Cak Nur dalam beberapa buku berpandangan, selain Pancasila, salah satu modal hidup di negari plural adalah memegang “kalimat sawa” yang diambil dari Alquran surat Ali Imran ayat 3. Allah berfirman; Katakanlah: “Hai Ahli Kitab, marilah (berpegang) kepada suatu kalimat (ketetapan) yang tidak ada perselisihan antara kami dan kamu, bahwa tidak kita sembah kecuali Allah dan tidak kita persekutukan Dia dengan sesuatupun dan tidak (pula) sebagian kita menjadikan sebagian yang lain sebagai tuhan selain Allah”. Jika mereka berpaling maka katakanlah kepada mereka: “Saksikanlah, bahwa kami adalah orang-orang yang berserah diri (kepada Allah)”. (QS Ali Imran [3]: 64).

Dalam beberapa tafsir ayat di atas, pada intinya semua agama itu sama. Artinya, meski ajaran berbeda, namun substansi agama titik temunya sama. Agama apa saja, sangat mengutamakan keadilan sosial, pluralisme, toleransi dan menjadi implementasi dari iman, ilmu dan amal.

Muqoyyidin (2013) menjelaskan, ada 10 platform yang dibangun Cak Nur untuk memajukan Indonesia. Pertama, mewujudkan good governance pada semua lapisan pengelolaan negara. Kedua, menegakkan supremasi hukum dengan konsisten dan konsekuen.

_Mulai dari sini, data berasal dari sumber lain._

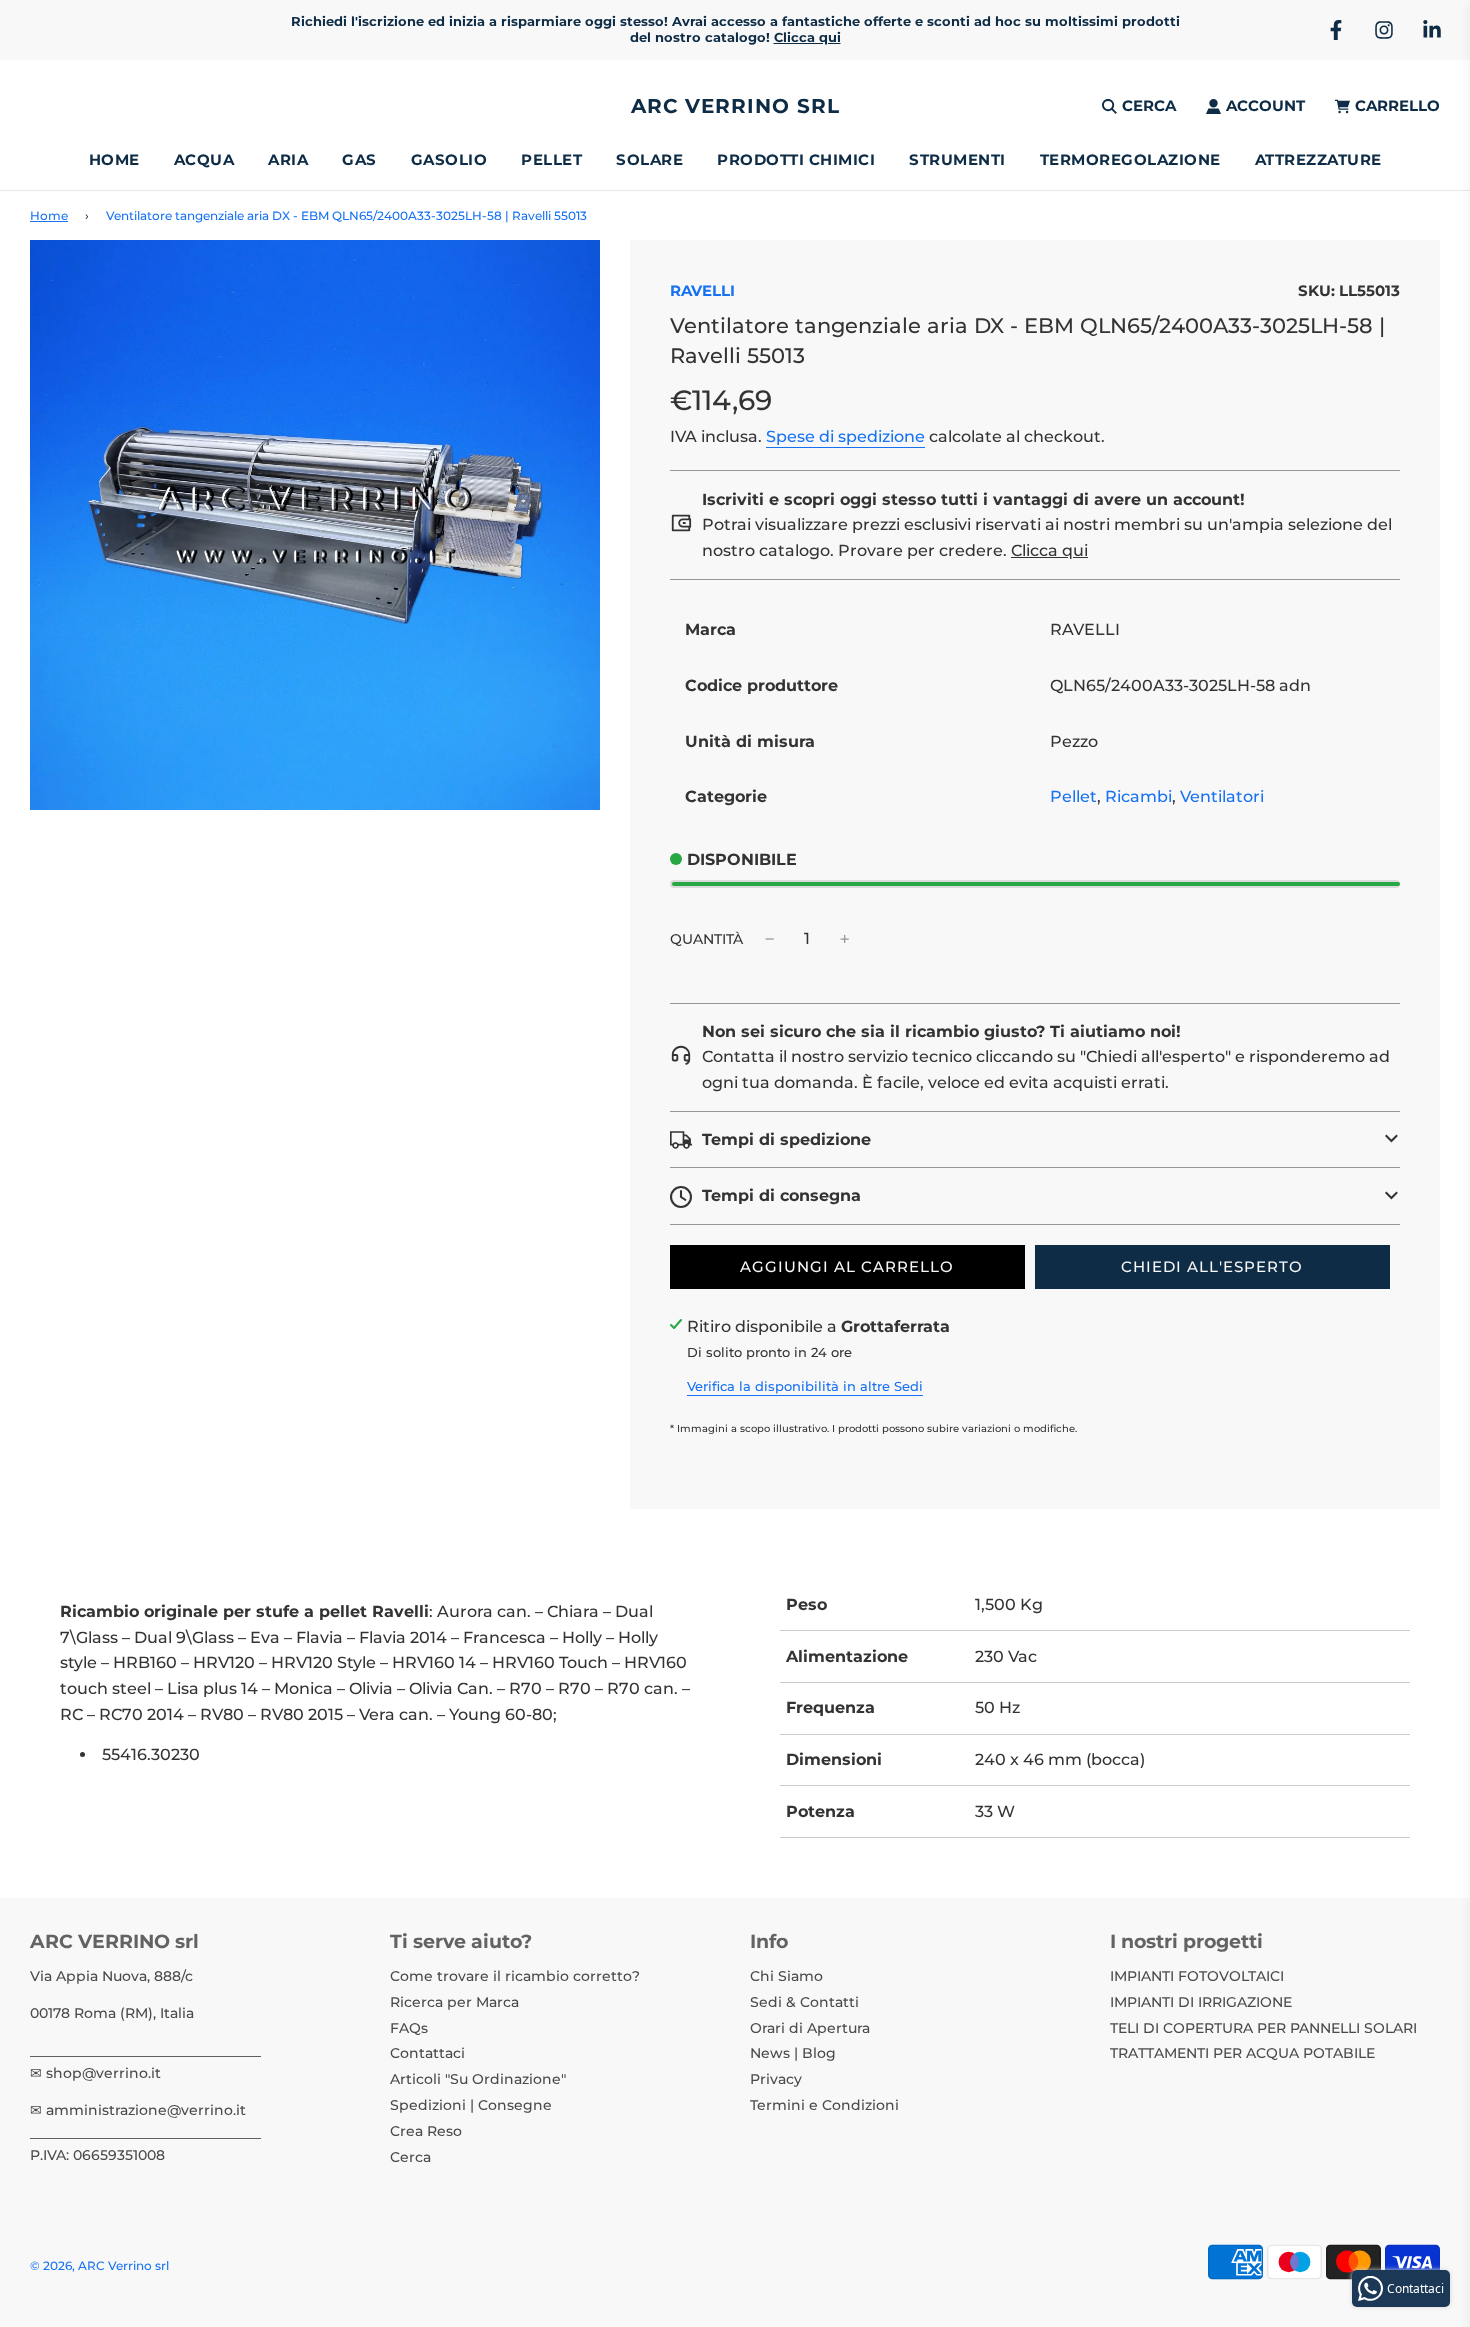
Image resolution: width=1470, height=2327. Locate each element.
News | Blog (793, 2053)
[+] (845, 939)
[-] (770, 939)
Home (114, 159)
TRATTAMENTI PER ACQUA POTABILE (1242, 2053)
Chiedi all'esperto (1212, 1266)
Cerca (410, 2157)
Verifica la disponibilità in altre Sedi (805, 1386)
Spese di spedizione (845, 436)
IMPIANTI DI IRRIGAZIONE (1201, 2002)
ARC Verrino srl (735, 106)
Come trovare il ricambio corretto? (515, 1976)
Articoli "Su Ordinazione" (478, 2079)
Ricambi (1138, 796)
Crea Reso (426, 2131)
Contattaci (427, 2053)
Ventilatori (1222, 796)
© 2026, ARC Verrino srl (99, 2265)
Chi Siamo (786, 1976)
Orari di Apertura (810, 2028)
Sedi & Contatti (804, 2002)
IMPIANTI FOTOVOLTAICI (1197, 1976)
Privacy (776, 2079)
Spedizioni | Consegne (471, 2105)
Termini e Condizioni (824, 2105)
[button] (1035, 1140)
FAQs (409, 2028)
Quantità (706, 939)
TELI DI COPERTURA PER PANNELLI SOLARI (1263, 2028)
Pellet (1073, 796)
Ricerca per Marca (454, 2002)
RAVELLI (702, 290)
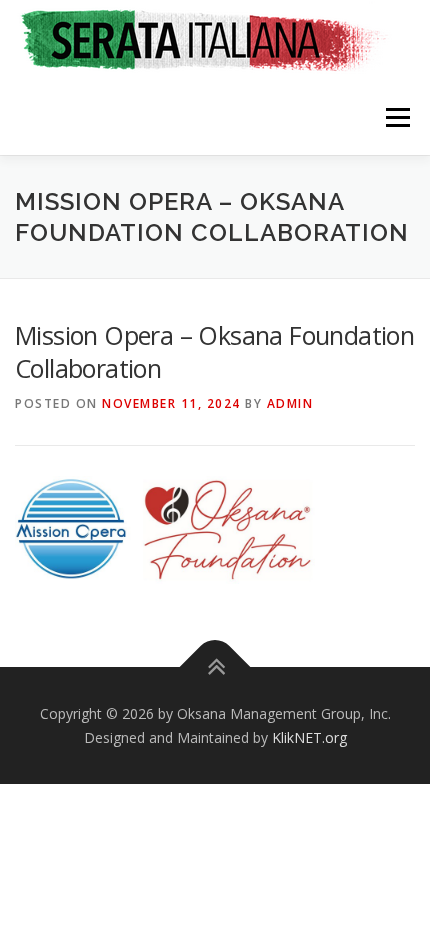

Ketiga, rekonsiliasi nasional. Keempat, merintis reformasi ekonomi dengan mengutamakan pengembangan kegiatan produktif dari bawah. Kelima, mengembangkan dan memperkuat pranata-pranata demokrasi, kebebasan sipil (khususnya kebebasan pers dan akademik), pembagian tugas dan wewenang yang jelas antara pemerintahan, perwakilan, dan pengadilan. Keenam, meningkatkan ketahanan dan keamanan sosial dengan membangun harkat dan martabat personal dan pranata TNI dan Polri dalam bingkai demokrasi. Ketujuh, memelihara keutuhan wilayah negara melalui pendekatan budaya, peneguhan ke-Bhinneka-an dan ke-Eka-an, serta pembangunan otonomisasi. Kedelapan, meratakan dan meningkatkan mutu pendidikan di seluruh Nusantara. Kesembilan, mewujudkan keadilan sosial bagi seluruh rakyat sebagai tujuan bernegara. Kesepuluh, mengambil peran aktif dalam usaha bersama menciptakan perdamaian dunia. Gagasan common platform ini tidak hanya urusan beragama, namun juga berbudaya, berpolitik dan bernegara. Jika bisa direalisasikan, saya yakin problem bangsa yang semakin kisruh akan teratasi.

Cak Nur merupakan salah satu pemikir yang melampuai zaman. Maka tak heran jika Gus Dur menyebut Cak Nur, Amien Rais, dan Ahmad Syafi’i Ma’arif sebagai “tiga pendekar” dari Unversitas Chicago. Sedangkan dua pendekar Universitas Al Azhar di Kairo, Mesir yang tersohor adalah Abdurrahman Wahid (Gus Dur) dan Mustofa Bisri (Gus Mus). Juga pendekar kawakan dari Makkah seperti KH. Hasyim Asyari pendiri Nahdlatul Ulama (NU) dan KH. Ahmad Dahlan pendiri Muhammadiyah. Sampai detik ini, pemikiran mereka menjadi rujukan untuk merawat Indonesia dan heterogenitas bangsa. Tanpa Cak Nur, bisa jadi negara ini akan gersang dan miskin gagasan. Apalagi, kemajuan di bidang apa saja dimulai dari kemajuan cara berpikirnya. Masalahnya, masihkah Cak Nur masih berharga bagi negeri ini? ■

Penulis, Pengajar pada Jurusan Tarbiyah STAINU Temanggung.